In der Länge hat man den Kompaktvan deutlich gestreckt (plus 13 Zentimeter), der Radstand von knapp 2,8 Metern entspricht dem des Mittelklasse-Modells Passat. Ergebnis: Vor allem in der zweiten Reihe haben die Insassen reichlich Platz. Die drei Einzelsitze können um jeweils 19 Zentimeter verschoben werden, die Lehnen sind vorklappbar. Komplett ausbaubar sind sie allerdings nicht mehr. Auch der ohnehin geräumige Kofferraum hat nochmal ordentlich zugelegt, jede Menge Ablagen, Verzurrösen, ein doppelter Ladeboden oder die niedrige Ladekante machen den Touran praktisch wie nie. Einen Nachteil, speziell auf längeren Strecken, gibt’s trotzdem: die zu kurzen Schenkelauflagen der Sessel in Reihe zwei.
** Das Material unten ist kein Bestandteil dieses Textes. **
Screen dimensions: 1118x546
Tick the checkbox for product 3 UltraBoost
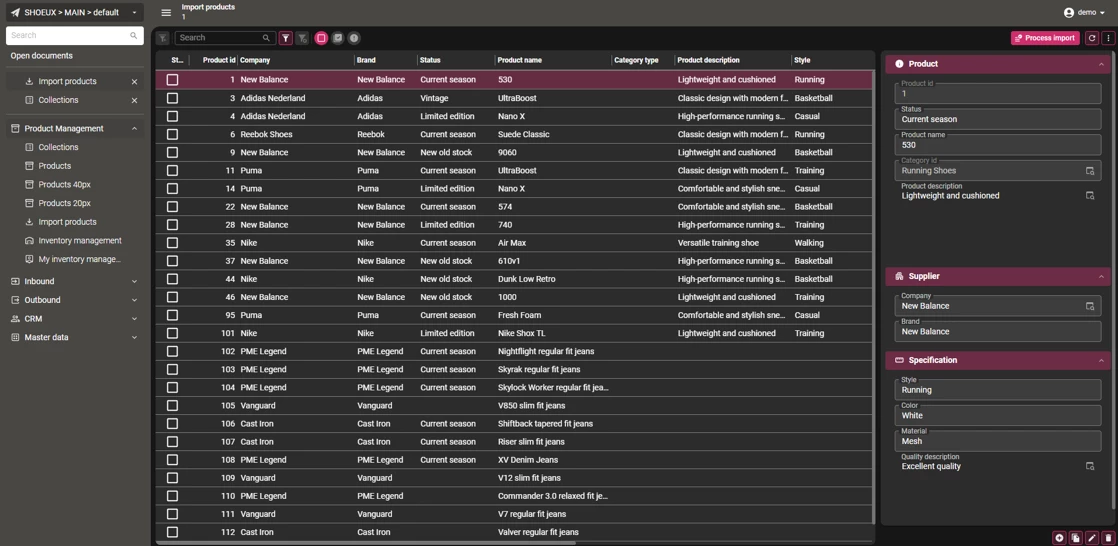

Der gut gedämmte Vierzylinder-Diesel ist ausreichend stark und mit weniger als sechs Litern pro hundert Kilometer auch vernünftig im Verbrauch. Das Fahrwerk des Touran ist straffer als im BMW, jedoch keineswegs unkomfortabler. Lobenswert: das sichere Fahrverhalten. Kein Lob verdient dafür die Garantie, die hält nur zwei Jahre.
Mein Fazit
Raum gewinnt. Der neue VW Touran erobert die Kompaktvan-Krone vor allem wegen seines extrem praktischen und geräumigen Innenraumes. Das Debüt des BMW 2er Gran Tourer ist gelungen. Er ist zwar nicht ganz so praktisch, aber sehr sparsam. Überraschend: Der Touran hält den Gran Tourer sogar bei Agilität und Fahrkomfort auf Distanz.